Union navy sailor and American actor (1835–1917)

Matt B. Snyder (March 22, 1835 - January 17, 1917) was an American stage and silent screen actor and a Civil War veteran.

==Biography==
Snyder (also known as M.B. Snyder) is among the earliest born actors to appear in motion pictures and at his death the oldest actor in movies. Snyder was born when Andrew Jackson was President and died when Woodrow Wilson was President.

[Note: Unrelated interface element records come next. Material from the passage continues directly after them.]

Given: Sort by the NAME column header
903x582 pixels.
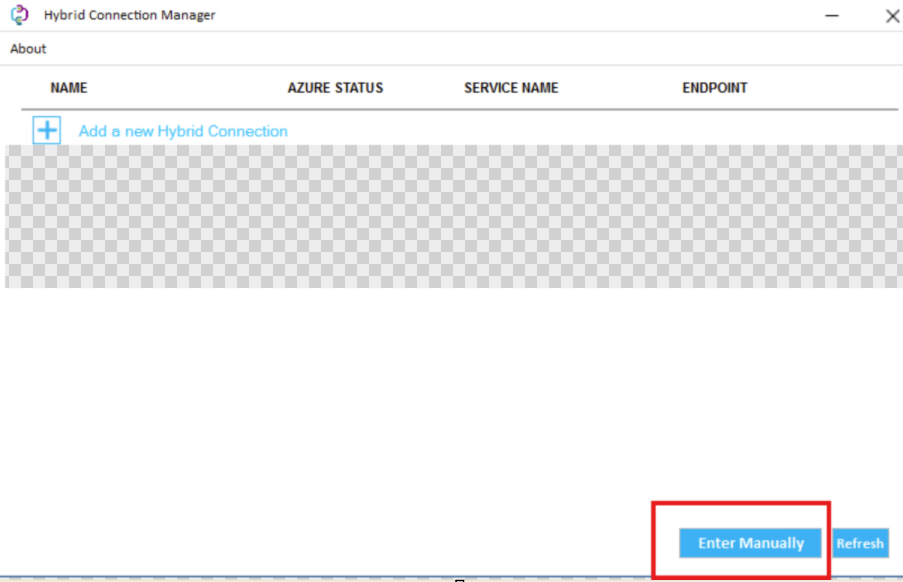Looking at the screenshot, I should (69, 88).
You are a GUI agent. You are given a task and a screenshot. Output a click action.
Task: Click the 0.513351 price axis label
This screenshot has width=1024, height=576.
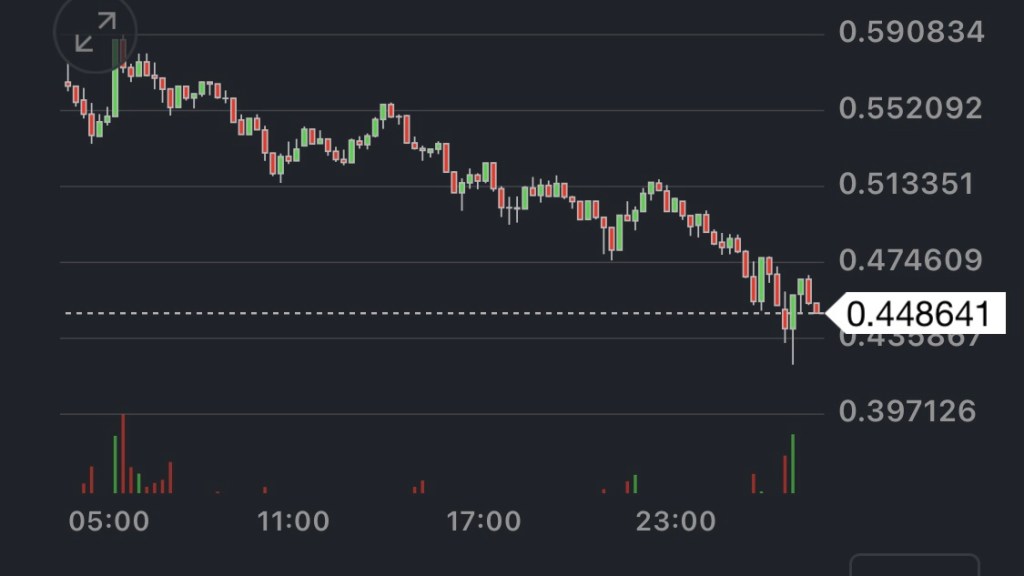(x=906, y=184)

During the Civil War Snyder served in the Union Navy and was a gunner on the USS Essex at Vicksburg. In the Victorian and Edwardian eras Snyder and his wife performed on the stage, sometimes on Broadway and much in touring companies as was the norm before motion pictures. In film he had an important role in the 1913 King Baggot Dr. Jekyll and Mr. Hyde. His last film was The Crisis, a film by novelist Winston Churchill about the Civil War which he did not live to see released. The Crisis is a surviving film at the Library of Congress and Snyder can be seen in this role in a still photo in Daniel Blum's Pictorial History of the Silent Screen with his young costar Marshall Neilan.

==Selected filmography==
- The Cub Reporter's Temptation (1913)
- Dr. Jekyll and Mr. Hyde (1913)
- Oil and Water (1913)
- Salomy Jane (1914)
- The Heart of Maryland (1915)
- The Garden of Allah (1916)
- The Crisis (1916)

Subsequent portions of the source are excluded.